Hardware (and software) implications of Endianness in SoC design

Sandeep Yaddula, Texas Instruments

March 17, 2013

Sandeep Yaddula, Texas InstrumentsMarch 17, 2013

Embedded software programmers are familiar with the endianness characteristic of a computing processor. They are generally aware how, depending on endianness, different data types are stored in memory and the consequences of accessing individual byte locations of a multi-byte data element in memory.

In this article, we will review the concept of endianness from a software standpoint and will then discuss the implications of endianness for designers of hardware IP blocks and developers of device drivers when they work with a complex system such as today’s SOC. 

Today’s SOCs integrate many hardware IP blocks and designers need to be aware of the order of bytes on the byte lanes of connecting buses when transferring data. In a system with several discrete hardware components such as a host processor and external devices connected to it via, say, a PCI bus, the hardware components may support different endianness modes and device driver developers need to make the data transfers among these hardware components endianness-proof.

Endianness effect in software
From a software standpoint, “endianness effect” comes into play when writing and reading data from memory. Here, we digress a little to explain the use of data types in embedded software. All high-level programming languages support several data types. For example, C language supports data types such as char, int, long, float and so on. The data types differ from one another in their meaning (float data type is for representing floating point numbers, while int data type is for representing integers) as well as lengths in bytes of memory required to store elements of the data types. 

The lengths of data types of C are part standard (such as defined by ANSI C) and part compiler implementation dependent. For example, one compiler may implement char data type to be one byte in length and an int to be two bytes in length. Another compiler may implement char data type to be two bytes in length and an int to be four bytes in length. To avoid confusion on lengths and to ensure portability across C compilers, embedded software programmers often define their own data types that explicitly give the number of bytes for the data type. 

For example, the following may be defined:

typedef unsigned long uint32_t; /* unsigned type that is 32-bits long */
typedef long int32_t;           /* signed type that is 32-bits long */
typedef unsigned int uint16_t;  /* unsigned type that is 16-bits long */
typedef int int16_t;            /* signed type that is 16-bits long */
typedef unsigned char uint8_t;  /* unsigned type that is 8-bits long */
typedef char int8_t;            /* signed type that is 8-bits long */

The above definitions are specific to a C compiler/processor that implements long data type as 4 bytes long, int data type as 2 bytes long and char data type as 1 byte long. The software then uses these user defined types rather than C standard types. To make their software portable across different C compilers/processors, embedded programmers isolate these type definitions into a "port" file. 
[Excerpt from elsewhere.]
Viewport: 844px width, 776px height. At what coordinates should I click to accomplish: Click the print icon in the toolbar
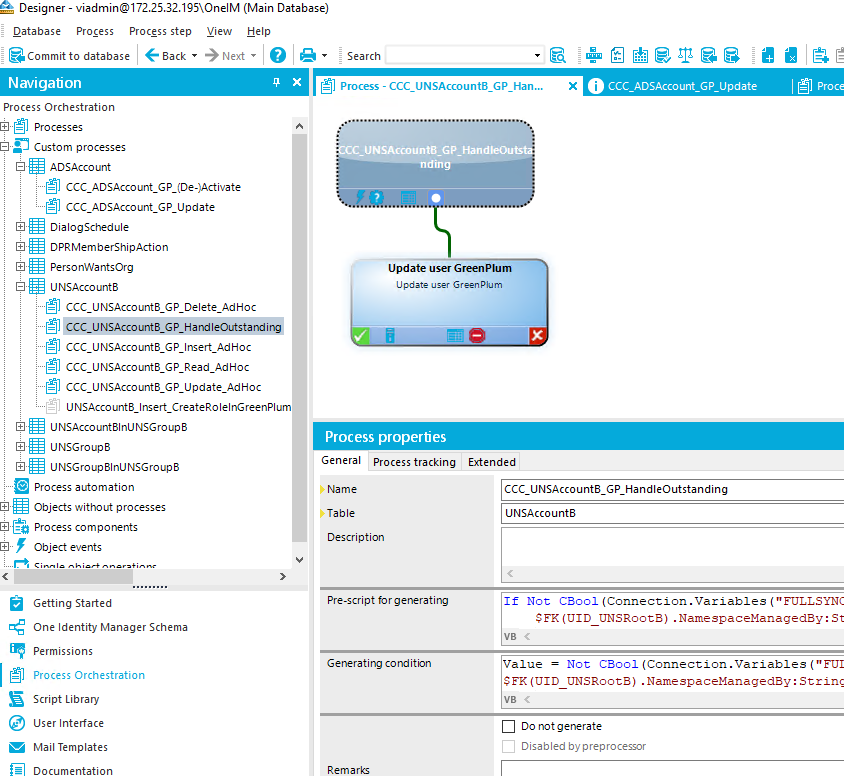click(308, 55)
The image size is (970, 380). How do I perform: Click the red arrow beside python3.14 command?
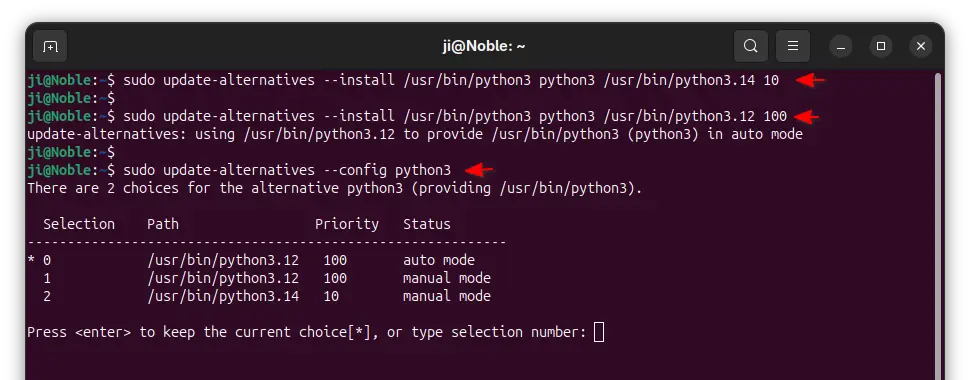coord(810,80)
When the software needs to work on a new compiler/processor, only the port file needs to be redone, while the software written using the user defined data types remains unchanged. For example, for a compiler that implements int data type as 4 bytes long, short data type as 2 bytes long and char data type as 1 byte long, the “port” file will have the following type definitions:

typedef unsigned int uint32_t;   /* unsigned type that is 32-bits long */
typedef int int32_t;             /* signed type that is 32-bits long */
typedef unsigned short uint16_t; /* unsigned type that is 16-bits long */
typedef short int16_t;           /* signed type that is 16-bits long */
typedef unsigned char uint8_t;   /* unsigned type that is 8-bits long */
typedef char int8_t;             /* signed type that is 8-bits long */



To illustrate "endianness effect", consider the following section of code:

{
  uint32_t * ptr32;
  uint8_t  var8;
  ptr32 = (uint32_t  *)malloc(sizeof(uint32_t));
...
/* Bookmark A */
  *ptr32 = 0x44332211;
/* Bookmark B */
...
/* Bookmark C */
  var8 = *(uint8_t  *)ptr32;
/* Bookmark D */
...
}


Guess what the value of var8 would be at Bookmark D? If you said "it depends on whether the system is little endian or big endian", you can jump ahead to the next section of this article. If you guessed 0x44 or any other value, read on.
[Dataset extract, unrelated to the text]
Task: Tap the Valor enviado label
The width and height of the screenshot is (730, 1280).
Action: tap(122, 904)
var8 takes 0x44 value in a big endian system, while it takes 0x11 value in a little endian system.

Let us say in the above code, ptr32 takes the address value 0x80000000 from the malloc. The content of byte addressable locations starting at address 0x80000000 would look as follows at Bookmark B:



Figure 1 

That is, in a little endian system, when an element of multi-byte length data type is written to memory, the least significant byte is stored in the lowest address offset of memory. In a big endian system, the most significant byte is stored in the lowest address offset of memory. (My rule of thumb for remembering the little endian/big endian difference is LLL - Little endian, Least significant byte, Lowest address)
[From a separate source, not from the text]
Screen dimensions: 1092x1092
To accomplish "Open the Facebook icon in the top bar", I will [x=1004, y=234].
From the above layout in memory, it is clear that var8 gets the value 0x11 in a little endian system and value 0x44 in a big endian system.

Now consider the following section of code:

     uint32_t * ptr32;
  uint16_t  var16;
  ptr32 = (uint32_t  *)malloc(sizeof(uint32_t));
...
/* Bookmark E */
  *ptr32 = 0x44332211;
/* Bookmark F */
...
/* Bookmark G */
  var16 = *(uint16_t  *)ptr32;
/* Bookmark H */
...

At Bookmark H, var16 will have value 0x2211 in a little endian system and 0x4433 in a big endian system. This may seem a little tricky at first, but is consistent with the definition of little endian and big endian memory layout. When var16 get its value from address 0x80000000 using a 16-bit (2 byte) access, the two bytes starting at location 0x80000000 are read out. These turn out to be 0x11 and 0x22 in little endian system and 0x44 and 0x33 in big endian system. 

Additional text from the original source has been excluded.